Under South Carolina law when an action is brought in one jurisdiction for a tort which caused injury in another jurisdiction, the substantive law is determined by the law of the state in which the injury occurred and procedural matters by the law of the forum. Algie v. Algie, 261 S.C. 103, 198 S.E.2d 529 (1973); Oshiek v. Oshiek, 244 S.C. 249, 136 S.E.2d 303 (1964); McDaniel v. McDaniel, 243 S.C. 286, 133 S.E.2d 809 (1963); Rauton v. Pullman Co., 183 S.C. 495, 501, 191 S.E. 416, 419 (1937). Thornton attempts to equate the Tennessee statute of repose to a statute of limitation and contends that it is procedural. However, the district court correctly held that the Tennessee statute is substantive.

[88]*88As this court has previously recognized, statutes of limitation are critically different from statutes of repose. Goad v. Celotex Corp., 831 F.2d 508, 510-11 (4th Cir.1987), cert. denied, — U.S.-, 108 S.Ct. 2871, 101 L.Ed.2d 906 (1988). In Goad, the court stated that: “Statutes of limitation ... are primarily instruments of public policy and of court management, and do not confer upon defendants any right to be free from liability, although this may be their effect.” Id. at 511 (footnotes omitted). “In contrast ..., statutes of repose serve primarily to relieve potential defendants from anxiety over liability for acts committed long ago. Statutes of repose make the filing of suit within a specified time a substantive part of plaintiffs cause of action.” Id.

Thus, statutes of limitation are procedural in that they “serve interests peculiar to the forum, and are considered as going to the remedy and not the fundamental right itself.” Id.
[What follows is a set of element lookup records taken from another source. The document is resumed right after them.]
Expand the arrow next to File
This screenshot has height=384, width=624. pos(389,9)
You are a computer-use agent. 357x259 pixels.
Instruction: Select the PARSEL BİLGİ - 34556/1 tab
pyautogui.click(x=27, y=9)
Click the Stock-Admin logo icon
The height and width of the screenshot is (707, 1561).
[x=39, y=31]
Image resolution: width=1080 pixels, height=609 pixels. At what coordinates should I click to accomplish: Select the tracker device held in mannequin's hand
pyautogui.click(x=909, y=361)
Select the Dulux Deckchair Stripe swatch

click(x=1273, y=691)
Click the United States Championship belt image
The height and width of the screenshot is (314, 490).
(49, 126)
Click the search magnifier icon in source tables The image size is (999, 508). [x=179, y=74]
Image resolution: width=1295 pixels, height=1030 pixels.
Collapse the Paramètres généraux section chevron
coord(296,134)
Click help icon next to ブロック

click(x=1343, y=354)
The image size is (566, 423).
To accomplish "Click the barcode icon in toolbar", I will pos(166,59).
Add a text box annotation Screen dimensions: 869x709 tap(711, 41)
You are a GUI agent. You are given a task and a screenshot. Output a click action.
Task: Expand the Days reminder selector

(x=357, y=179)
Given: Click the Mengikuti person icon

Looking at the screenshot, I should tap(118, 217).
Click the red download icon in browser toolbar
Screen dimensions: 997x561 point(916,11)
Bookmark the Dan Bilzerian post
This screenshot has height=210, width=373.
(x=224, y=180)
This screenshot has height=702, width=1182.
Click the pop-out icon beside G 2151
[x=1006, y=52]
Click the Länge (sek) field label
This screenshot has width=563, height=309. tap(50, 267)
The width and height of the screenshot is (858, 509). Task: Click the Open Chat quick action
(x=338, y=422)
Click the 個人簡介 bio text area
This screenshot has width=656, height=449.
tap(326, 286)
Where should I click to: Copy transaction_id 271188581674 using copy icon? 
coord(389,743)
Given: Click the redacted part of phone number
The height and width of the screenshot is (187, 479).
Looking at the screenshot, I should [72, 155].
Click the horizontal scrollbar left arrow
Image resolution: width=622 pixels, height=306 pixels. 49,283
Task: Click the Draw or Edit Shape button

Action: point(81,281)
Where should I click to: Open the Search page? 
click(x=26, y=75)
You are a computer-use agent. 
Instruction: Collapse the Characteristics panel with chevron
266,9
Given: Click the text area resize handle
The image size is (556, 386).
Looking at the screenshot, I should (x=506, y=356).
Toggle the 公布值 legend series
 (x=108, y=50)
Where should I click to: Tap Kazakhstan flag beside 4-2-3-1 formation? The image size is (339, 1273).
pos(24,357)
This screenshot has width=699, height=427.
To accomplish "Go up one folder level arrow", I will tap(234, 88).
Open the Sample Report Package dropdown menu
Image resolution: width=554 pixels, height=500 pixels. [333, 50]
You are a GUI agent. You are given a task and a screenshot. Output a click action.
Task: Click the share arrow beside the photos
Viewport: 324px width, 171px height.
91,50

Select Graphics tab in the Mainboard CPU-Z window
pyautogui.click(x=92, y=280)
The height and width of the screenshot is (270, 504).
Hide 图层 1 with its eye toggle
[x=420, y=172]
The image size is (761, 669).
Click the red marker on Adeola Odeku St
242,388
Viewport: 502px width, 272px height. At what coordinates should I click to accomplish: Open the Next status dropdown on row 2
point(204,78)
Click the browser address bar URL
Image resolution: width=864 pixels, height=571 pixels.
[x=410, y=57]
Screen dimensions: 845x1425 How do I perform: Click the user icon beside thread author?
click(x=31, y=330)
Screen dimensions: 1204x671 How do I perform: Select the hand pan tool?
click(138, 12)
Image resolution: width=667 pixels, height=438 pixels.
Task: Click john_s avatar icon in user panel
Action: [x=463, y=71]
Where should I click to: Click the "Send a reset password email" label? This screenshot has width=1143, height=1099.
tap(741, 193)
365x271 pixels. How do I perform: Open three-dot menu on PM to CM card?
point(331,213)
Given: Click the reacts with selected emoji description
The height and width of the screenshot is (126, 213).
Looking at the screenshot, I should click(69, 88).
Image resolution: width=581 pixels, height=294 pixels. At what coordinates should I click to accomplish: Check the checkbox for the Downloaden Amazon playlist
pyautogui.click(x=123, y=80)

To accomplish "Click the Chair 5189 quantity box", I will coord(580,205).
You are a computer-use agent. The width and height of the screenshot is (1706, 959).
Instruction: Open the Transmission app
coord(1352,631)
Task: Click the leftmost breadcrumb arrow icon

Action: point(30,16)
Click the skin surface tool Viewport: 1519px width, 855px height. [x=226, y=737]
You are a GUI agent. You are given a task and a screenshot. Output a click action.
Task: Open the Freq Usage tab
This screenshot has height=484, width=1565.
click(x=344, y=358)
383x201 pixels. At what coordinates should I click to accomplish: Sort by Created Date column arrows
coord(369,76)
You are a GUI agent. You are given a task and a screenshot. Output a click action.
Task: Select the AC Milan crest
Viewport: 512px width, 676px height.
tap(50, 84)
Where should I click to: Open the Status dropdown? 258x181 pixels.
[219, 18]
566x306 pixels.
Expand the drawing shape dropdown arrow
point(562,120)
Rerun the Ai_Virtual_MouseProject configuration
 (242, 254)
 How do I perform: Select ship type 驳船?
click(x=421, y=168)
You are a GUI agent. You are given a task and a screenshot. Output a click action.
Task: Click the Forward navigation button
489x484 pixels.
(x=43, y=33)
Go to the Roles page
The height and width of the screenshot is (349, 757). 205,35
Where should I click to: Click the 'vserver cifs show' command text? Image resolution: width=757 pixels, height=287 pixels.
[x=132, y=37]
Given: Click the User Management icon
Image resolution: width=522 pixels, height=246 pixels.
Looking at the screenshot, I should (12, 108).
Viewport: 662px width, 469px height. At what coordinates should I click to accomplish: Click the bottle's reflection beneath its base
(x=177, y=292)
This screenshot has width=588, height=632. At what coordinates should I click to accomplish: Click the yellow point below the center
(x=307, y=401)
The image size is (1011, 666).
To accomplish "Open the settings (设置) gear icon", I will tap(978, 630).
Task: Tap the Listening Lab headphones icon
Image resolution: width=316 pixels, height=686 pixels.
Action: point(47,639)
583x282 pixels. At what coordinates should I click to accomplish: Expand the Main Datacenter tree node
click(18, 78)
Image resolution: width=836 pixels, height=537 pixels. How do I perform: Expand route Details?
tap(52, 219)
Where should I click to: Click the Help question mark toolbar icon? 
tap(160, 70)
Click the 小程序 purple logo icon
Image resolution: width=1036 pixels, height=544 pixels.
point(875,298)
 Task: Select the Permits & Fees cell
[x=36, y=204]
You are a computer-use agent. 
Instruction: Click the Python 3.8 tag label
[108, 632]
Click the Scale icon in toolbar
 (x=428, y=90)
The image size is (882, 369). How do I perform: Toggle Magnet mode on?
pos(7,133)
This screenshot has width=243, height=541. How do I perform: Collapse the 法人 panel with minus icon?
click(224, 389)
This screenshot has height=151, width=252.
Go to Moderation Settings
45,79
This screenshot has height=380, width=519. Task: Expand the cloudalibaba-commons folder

However, statutes of repose are substantive since “the time for filing suit is engrafted onto a substantive right created by law.” Id. The Tennessee statute of repose, in particular, has been held to be substantive because its requirements “must be met before a cause of action under the [Tennessee Products Liability Act] can be established.” Wayne v. TVA, 730 F.2d 392, 402 (5th Cir.1984), cert. denied, 469 U.S. 1159, 105 S.Ct. 908, 83 L.Ed.2d 922 (1985).

B.

While South Carolina follows the traditional lex loci delicti rule in tort actions by applying the substantive law of the situs of the injury it will not do so when the foreign law is contrary to its settled public policy. Oshiek, 244 S.C. at 252, 136 S.E.2d at 305; Rauton, 183 S.C. at 501, 508, 191 S.E. at 419, 421-22. Thornton contends that although the injury occurred in Tennessee, the statute of repose should not be applied because it contravenes a South Carolina public policy which favors access to courts to remedy any wrong. The district court properly held that the absence of a comparable South Carolina statute of repose does not render the Tennessee statute contrary to South Carolina public policy.

The South Carolina Supreme Court has never utilized the Rauton public policy exception to avoid application of foreign laws which prevent South Carolina citizens from recovering for a wrong. See Oshiek, 244 S.C. 249, 136 S.E.2d 303. In Rauton, the court specifically stated that “the fact that the law of two states may differ does not necessarily imply that the law of one state violates the public policy of the other.” 183 S.C. at 508, 191 S.E. at 422.